### TASK REQUIREMENTS
Below this line is the material. Write out only its lines from the one containing "You are a computer-use agent." through the one containing "Instruction: Click the", both kept, exactly.

### DATASET EXCERPTS
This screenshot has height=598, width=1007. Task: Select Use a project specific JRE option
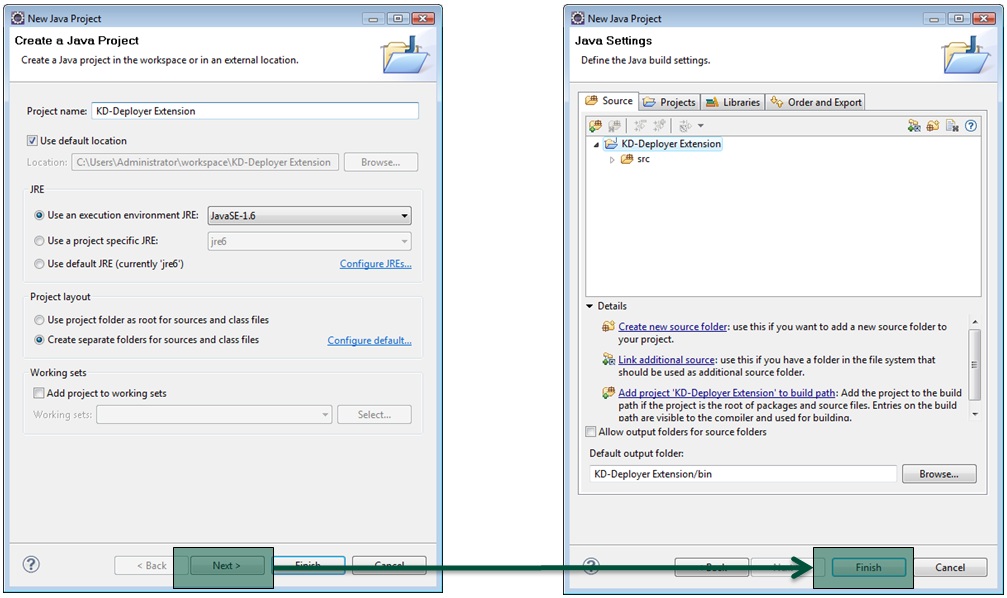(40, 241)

--

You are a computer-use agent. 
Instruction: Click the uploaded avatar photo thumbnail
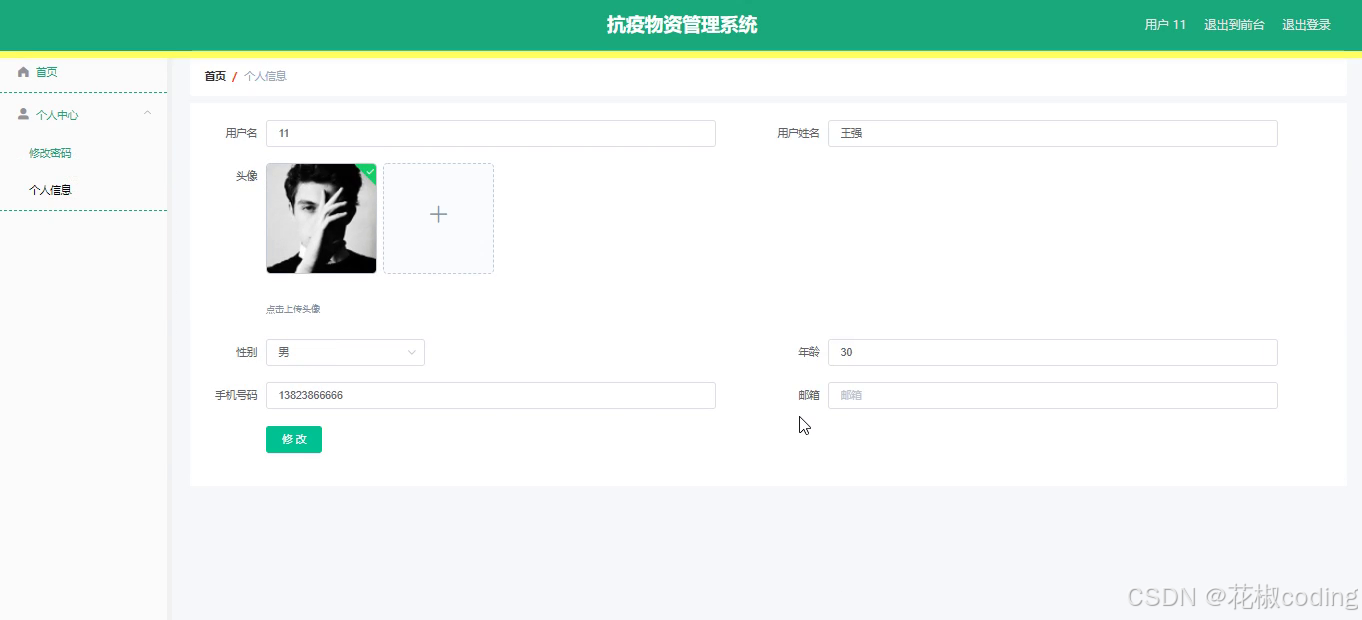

...

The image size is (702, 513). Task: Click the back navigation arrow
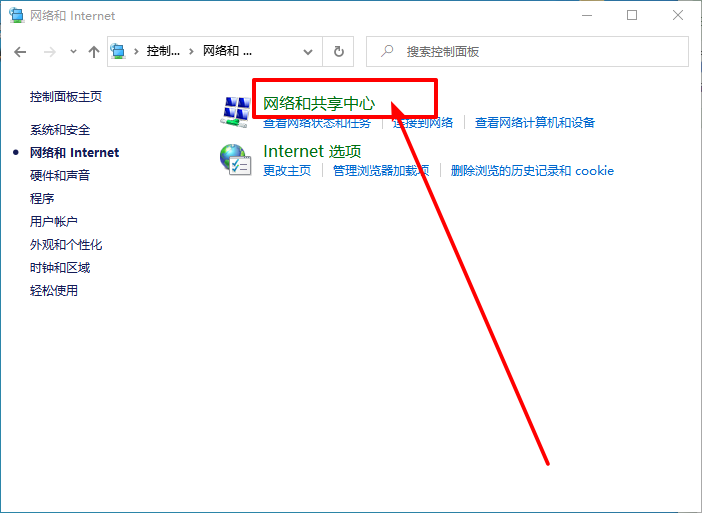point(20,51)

### SOLVED EXERCISE
You are a computer-use agent. 
Instruction: Click the uploaded avatar photo thumbnail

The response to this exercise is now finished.